# Zollabgaben - Verzollung



## greenhorn-biker (28. November 2011)

Hallo Mädels,
habe gerade Post vom Zoll/Deutsche Post bekommen 
Habe ja in China ne Lampe fürs Bike bestellt für umgerechnet etwa 35euro !
Hat da jemand Erfahrung was da jetzt an Kosten auf mich zukommt ?Abgesehen von den Kosten für die Lagerung...Im Brief stand als Grund nur dass die Rechnung nicht außen am Paket befestigt war.
Hab auf der Seite vom Zoll nachgeschaut aber iwie hat mir das nicht wirklich weiter geholfen 
Ich muss auch ne Rechnung bzw. Zahlungsbeleg vorweisen aber was nehm ich da wenn ich per paypal bezahlt hab??

Grüße vom greenhorn


----------



## mete (28. November 2011)

Gesamtpreis = Preis+Versandkosten + Preis x 0,19 + (Preis+Versandkosten) x 0,05

19% sind MWST, 5% Zoll, Versandkosten müssen mitverzollt werden. Kommen also ungefähr 25% auf Deinen Zahlungsbetrag drauf. Als Zahlungsbeleg reicht der Paypal-Ausdruck oder Kontoauszug. Lagerungsgebühren sind pro Tag 50ct oder so, also lieber schnell hin.


----------



## MTB-News.de




----------



## Sickgirl (28. November 2011)

Zoll fällt keiner an, da unterhalb der Freigrenze. 

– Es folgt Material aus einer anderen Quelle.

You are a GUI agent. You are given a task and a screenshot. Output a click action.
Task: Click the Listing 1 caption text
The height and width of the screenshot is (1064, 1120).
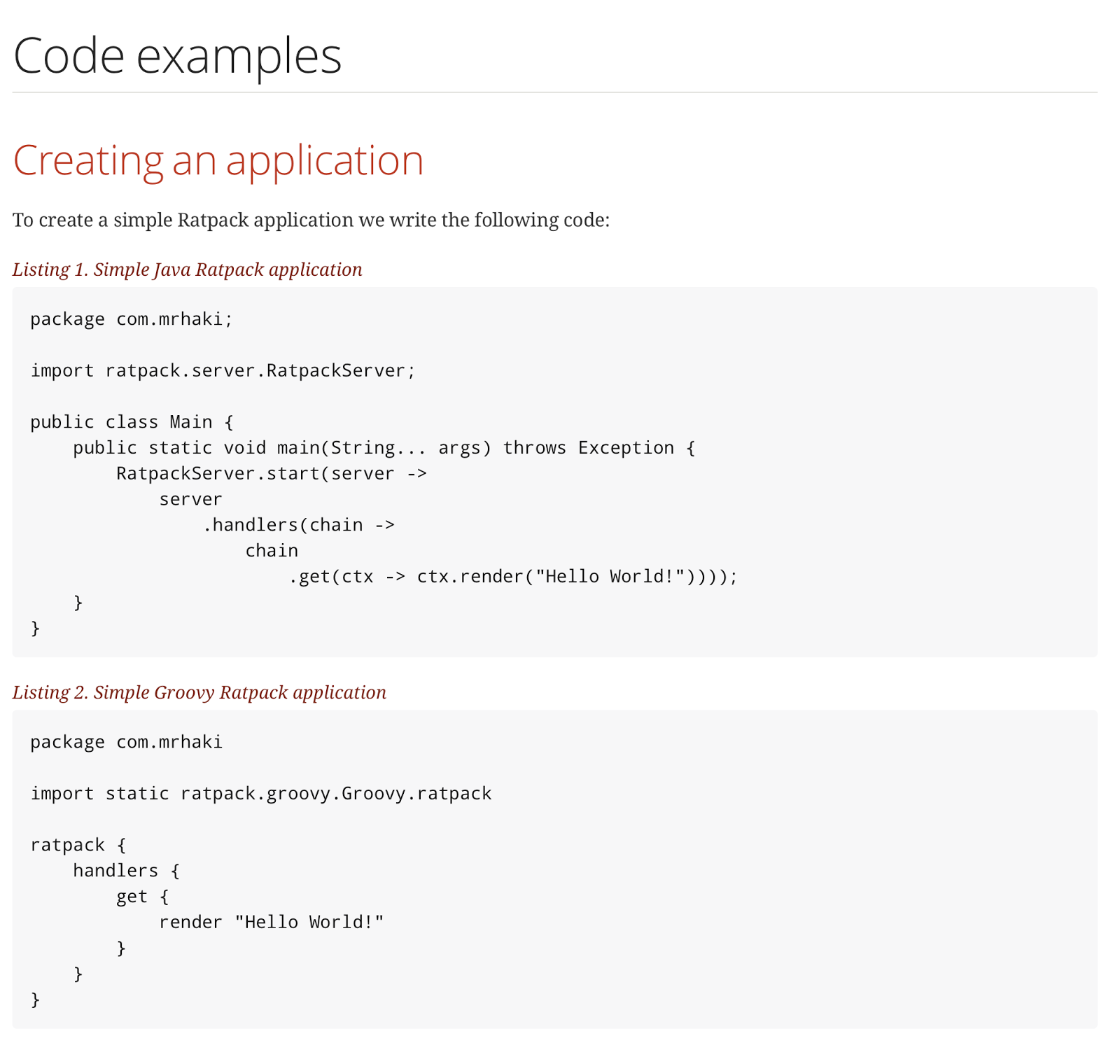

Wo mußt du hin, nach Hedelfingen?

Wichtig ist, damit das relativ zügig von statten geht, den Vordruck der vor den Büros liegt genau ausfüllst. Außerdem liegt da auch so ein dicker Wälzer indem du die Zollnummer raussuchen mußt. Die ist nach Warengruppe eingeteilt. 

Bei mir hat der Paypalausdruck und die Rechnungsmail von dem onlineshop gereicht.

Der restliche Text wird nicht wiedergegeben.